3. The introduction of electrodes into the brainIn biocybernetic prostheses, electronic computing automation is corrected by signals from the brain.

The main difficulty here is the registration and decoding of electrical signals from the brain. These signals or an electroencephalogram can be easily registered directly from the skin surface of the head – painlessly, practically and cheaply. However, the structure of this signal is extremely complex, since by its nature it is a reflection of the activity of hundreds of thousands of nerve cells. Therefore, its decoding provides insufficient information for fine control of the cybermanipulator.
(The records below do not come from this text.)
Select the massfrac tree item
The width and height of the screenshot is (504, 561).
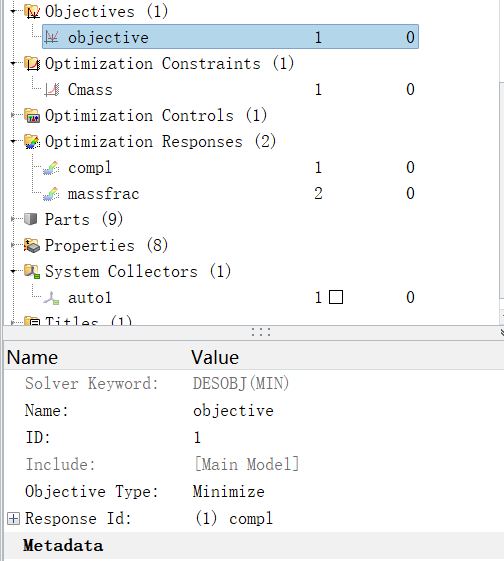(x=103, y=194)
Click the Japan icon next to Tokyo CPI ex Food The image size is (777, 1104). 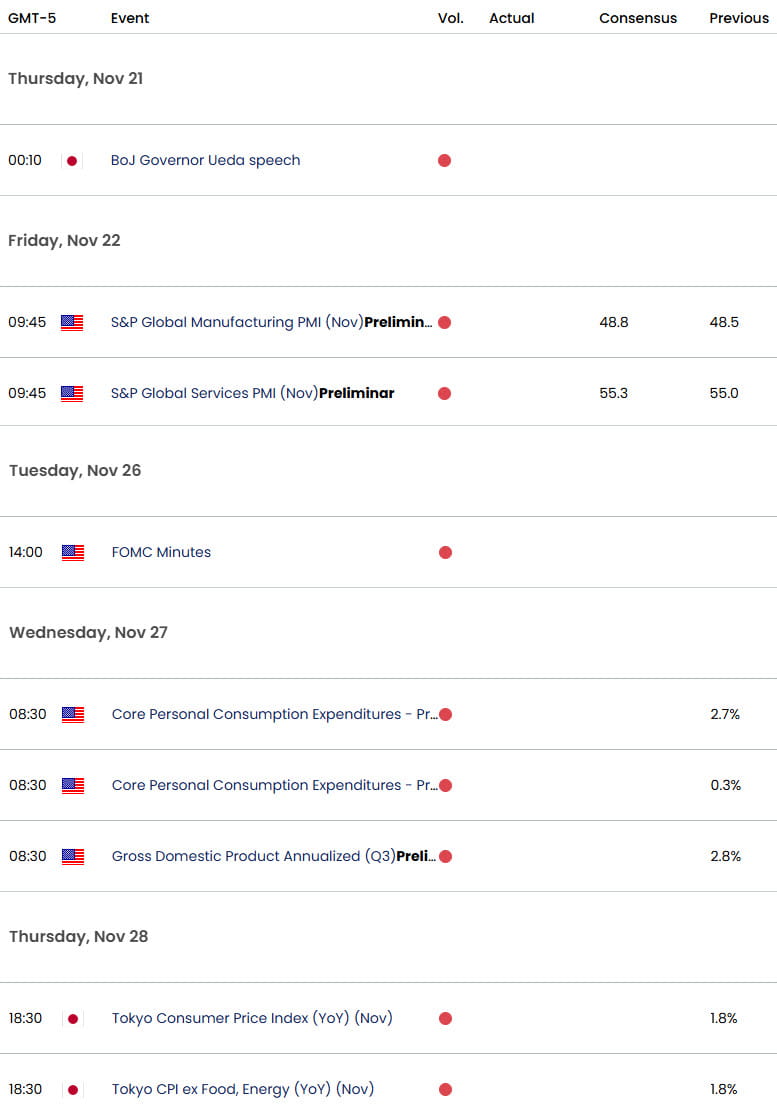tap(71, 1089)
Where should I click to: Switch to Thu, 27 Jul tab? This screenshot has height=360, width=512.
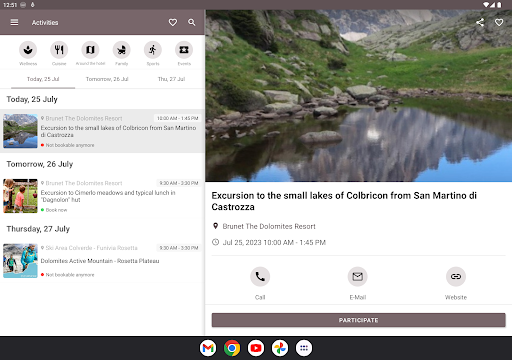(171, 79)
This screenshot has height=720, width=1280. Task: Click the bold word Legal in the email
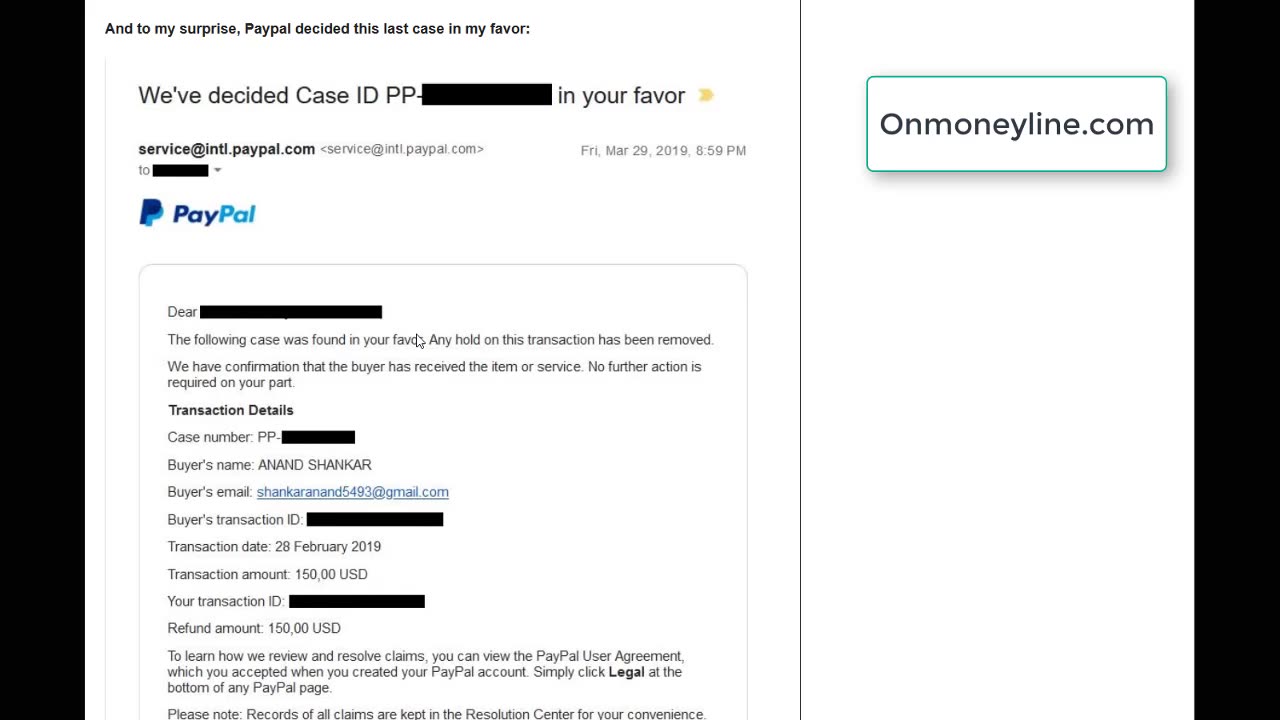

At the same time, if the electrodes are inserted directly into the brain, you can get the most accurate contact with the desired group of several dozen nerve cells and much more accurately capture the intention of a person. Moreover, in such a situation, the brain itself begins to adjust the activity of these neurons to the control of the prosthesis associated with them. At the end of 2012, almost simultaneously in two American laboratories, scientists managed, with the help of such implanted electrodes and corresponding algorithms for decoding the activity of neurons, to enable paralyzed patients to control an artificial arm by the force of intention alone. For the first time in many years of inactivity, with the help of this cybernetic hand, they were able, for example, to serve themselves a can of a drink or treat themselves to a chocolate bar. However, technologies with the introduction of electrodes into the brain are permissible only for extreme vital indications and require a real neurosurgical operation.

4. Cost and scope of cyber devicesNow is the time of rapid development of these technologies.

Every year, dozens of new scientific laboratories begin work on the development of cyber devices controlled by the brain, muscles and eye movements. It seems to me that in the next 3-5 years we will see what, in fact, these technologies can achieve. By this time, their cost, if you do not include the actual managed devices, can be compared with the cost of simple laptops and mobile phones. And the cost of the cyber devices themselves (cyber prostheses, cyber exoskeletons, and so on) it will not differ from the cost of similar designs without control from the brain.

I don't think we should expect any revolutionary changes in human life due to the massive spread of brain-controlled cyber prostheses and exoskeletons. However, it can be expected that a significant part of bedridden patients with severe disorders of the motor system will be able to get up and begin to move independently in an upright position. A much larger number of healthy people will start using wearable devices to broadcast mental macros: open the garage, submit an item when their hands are busy, dial a phone number, call a link on the Internet, and so on.

5. Full body prostheticsApparently, the main question that the human community will have to ask itself in the era of mass proliferation of neurointerface devices and related cyber structures will be the question of how acceptable it is for a person to have a complete prosthetics of the body as its main vital organs gradually fail.

Technologically, humanity will be prepared for this already in the next 25 years, since today experimental design developments are mostly being completed, and clinical trials, for example, prosthetics of the heart, kidneys, are moving into the phase.

About the author:
Alexander Kaplan – Doctor of Biological Sciences, Psychophysiologist, Professor of the Department of Human and Animal Physiology, Head of the Laboratory of Neurophysiology and Neurointerfaces at the Faculty of Biology of Lomonosov Moscow State University.